The TabNet model [59] was constructed using the “pytorch_tabnet” library version 4.1.0 [130]. Five-fold CV was performed to tune the hyperparameters that maximized the AUROC with the optimizer in the “pytorch” library version 2.3.1 [131] (mask type=“sparsemax”, width of decision prediction layer = 12, width of attention embedding = 12, number of steps = 4, gamma = 1.3, epsilon = 3.827 × 10−15, momentum = 0.028, sparsity loss coefficient = 8.866 × 10−5, AMGrad optimizer with initial learning rate = 0.008 and weight decay = 1 × 10−5, Reduce on Plateau learning rate scheduler, with minimum learning rate = 0.001, factor = 0.1, patience = 10, batch size = 16, virtual batch size = 8, epochs = 109, seed = 396).
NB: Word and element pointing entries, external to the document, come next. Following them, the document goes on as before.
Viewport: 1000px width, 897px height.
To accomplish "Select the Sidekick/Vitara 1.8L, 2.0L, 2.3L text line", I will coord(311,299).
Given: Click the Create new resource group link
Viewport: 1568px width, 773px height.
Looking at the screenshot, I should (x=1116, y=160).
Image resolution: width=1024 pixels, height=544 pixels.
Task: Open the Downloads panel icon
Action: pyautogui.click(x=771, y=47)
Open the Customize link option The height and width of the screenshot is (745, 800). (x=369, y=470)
The top feature importance was plotted with the “ggplot2” R package version 3.4.4. The TabPFN model [60,61], which does not require hyperparameter tuning, was constructed with the “tabpfn” library version 2.0.6 [132] and SHAP scores were obtained with the “tabpfn_extensions” library [133] version 0.0.4 in Python.
Each final model constructed in the training set was applied to the test set, and predicted probabilities were obtained. The AUROC [95% CI] was calculated and curves were plotted with the “pROC” R package version 1.18.5 [134]. The sensitivity, specificity, PPV, and NPV, and their 95% CIs were calculated using the “epiR” R package version 2.0.78 [135]. A predicted probability threshold cut-off of 0.5 was used when determining AD outcome prediction.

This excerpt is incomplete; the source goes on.